荒俣宏さん著「パラノイア創造史」を再読して、”狂気と創造”の世界に感動です。 [本]

文筆家、評論家の荒俣宏さん著作が大好きなんです。荒俣さんの本は16冊保有していました。TVのバラエティ番組やCMにも登場されてますが、この方、卓越した論理構築、分析力と博覧強記の知識量で、科学、医学、文学、博物学、錬金術、絵画、歴史、オカルト、サブカルチャー(漫画、エロス、グロテスク)まで広範なフィールドの著作を誇るルネッサンス的「超人」なのです。

どの著作にも感嘆しちゃいますね。荒俣さんのスゴさは、どんなに難解なテーマも「分かりやすく」、ドキドキするくらい「面白く」語ってくださることです。

教科書には出てこない、文化/科学/人間の「裏事情」(ある意味、真実)を闊達に描いてくださいます。そこからあふれ出るのは、澁澤龍彦さん、種村季弘さん、紀田順一郎さんらの系譜を受け継ぐ「マニアックへの興味と愛」です。

荒俣さんの膨大な著作のうち、私が読んだのは一部に過ぎませんが、個人的に強力にお勧めしたいのは「パラノイア創造史」いう一冊です。先日、15年ぶりに再読し、改めて感動しているのであります。

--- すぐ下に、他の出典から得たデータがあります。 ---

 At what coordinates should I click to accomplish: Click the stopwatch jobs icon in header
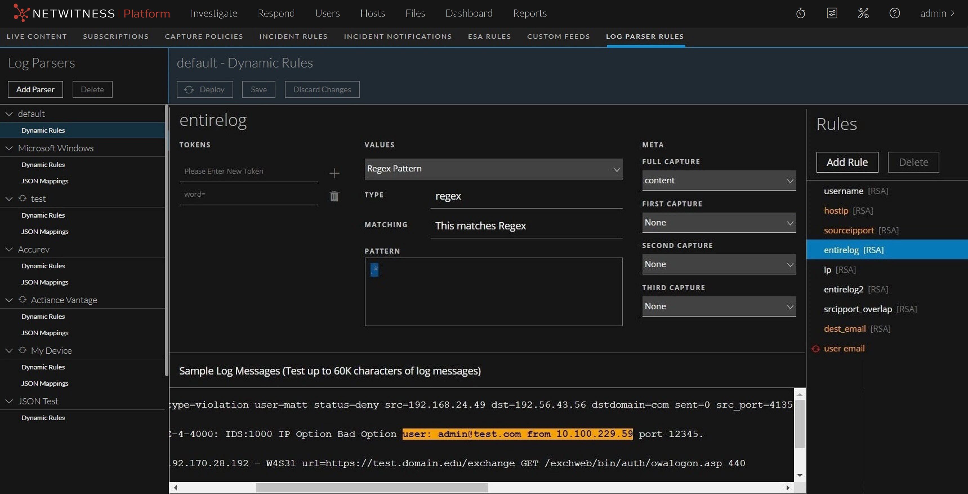tap(800, 13)
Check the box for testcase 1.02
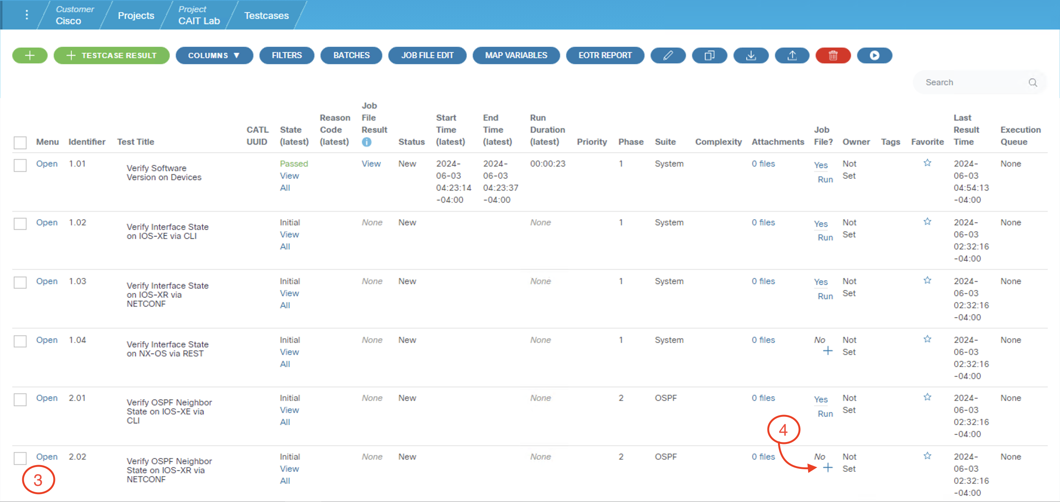 (20, 224)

para1.jpg本著は80年代前半に、ポーラ文化研究所刊行の季刊誌『is』に連載にた文章に加筆したもの。いやあ、懐かしいな~。私は学生時代、この季刊誌で、荒俣宏さんのお名前を知り、すっかりはまったクチですから、思い出深いです。

「パラノイア創造史」という題名からどんな内容を想像されますか?

全編に共通のテーマは狂気創造性の相関関係です。ただし、精神医学書ではありませんから、小難しい分析ではなく、興味深いエピソードを紹介しながら、「判断」は読者にゆだねられます。たとえば・・・

17世紀、悪魔と契約を交わした画家が描いた「悪魔の肖像画」の謎。

2相交流モーターを発明した天才学者二コラ・テスラの晩年の妄想的アイデアとは?

シャーロック・ホームズの生みの親、コナン・ドイルの一族が取りつかれた妖精幻想とは?

精神分析医フロイトの”患者”で、後年「フロイト論」を発表する、通称、狼男は、ほんとうに精神的問題をかかえていたのか?

そして、最も私が食いついたのは、11章「新文字を発明した人々」です

明治~大正の精神医学界の一人者、呉秀三博士は、精神病(狂気)と筆記能力に関係を見いだそうと、多くの症例(精神異常者の書いた文字)を集めます。書態と障害程度を関連付ける試みでしたが、博士は異常な(ある意味、正常な)「例外」を発見するのです。

精神障害者のごく少数に突出した「創造性」・・・いや、「芸術性」すら見られるという、驚くべき事実。もしも狂気が「精神を病んだ状態」であり、脳機能が低下しているなら、このようなユニークな創造性がなぜ生まれるのか?その意味とは何か?

「パラノイア創造史」に掲載されている島田文五郎なる被害妄想者の「創造文字」を、以下に転記します。

彼は「自分は日本人ではなくドイツ人」と言い張り、東京ニコライ堂で暴れて強制入院。被害妄想は肥大して、ついには当時のドイツ宰相ビスマルクに帰国嘆願書を書くのです。問題は、その嘆願書に使われた「文字」なのです。

なんと、表から横に読むと「ドイツ語」で、裏から縦に読むと「日本語」になると(本人が主張する)、翻訳不要の新文字なのです。その発想からしてぶっ飛んでますが、ゲンブツを観ると唸ってしまいます。

まず、文面を、表から横読みした場合はこれ。

para2.jpg

同じ文面を、画像ソフトの反転機能を使い、裏から縦読みした場合は以下です。

para3.jpg

たしかに、前者は西洋の筆記体文字に見え、後者は日本の筆文字に見えますね。どうですか、この「新文字」にみなぎる流麗さ、誤解を恐れずにいえば「芸術性」は?これは、なんとしたことか!?

どうやら我々は狂気とは何か?という根本命題に立ち返る必要があるようですね。

価値や実用性は別として、新規なるもの=「発明」には狂気が必要なのかもしれません。正常=現状にとどまる限りは進歩は無い・・・”全く新たなもの”を生む原動力は、パラノイア(偏執狂的)な執念と夢想、すなわち「狂気」・・・ということなのでしょうか。今後も、考えていきたいテーマです。

興味のある方、ぜひ「パラノイア創造史」をご一読ください。ベタな心理本より絶対に面白いですよ!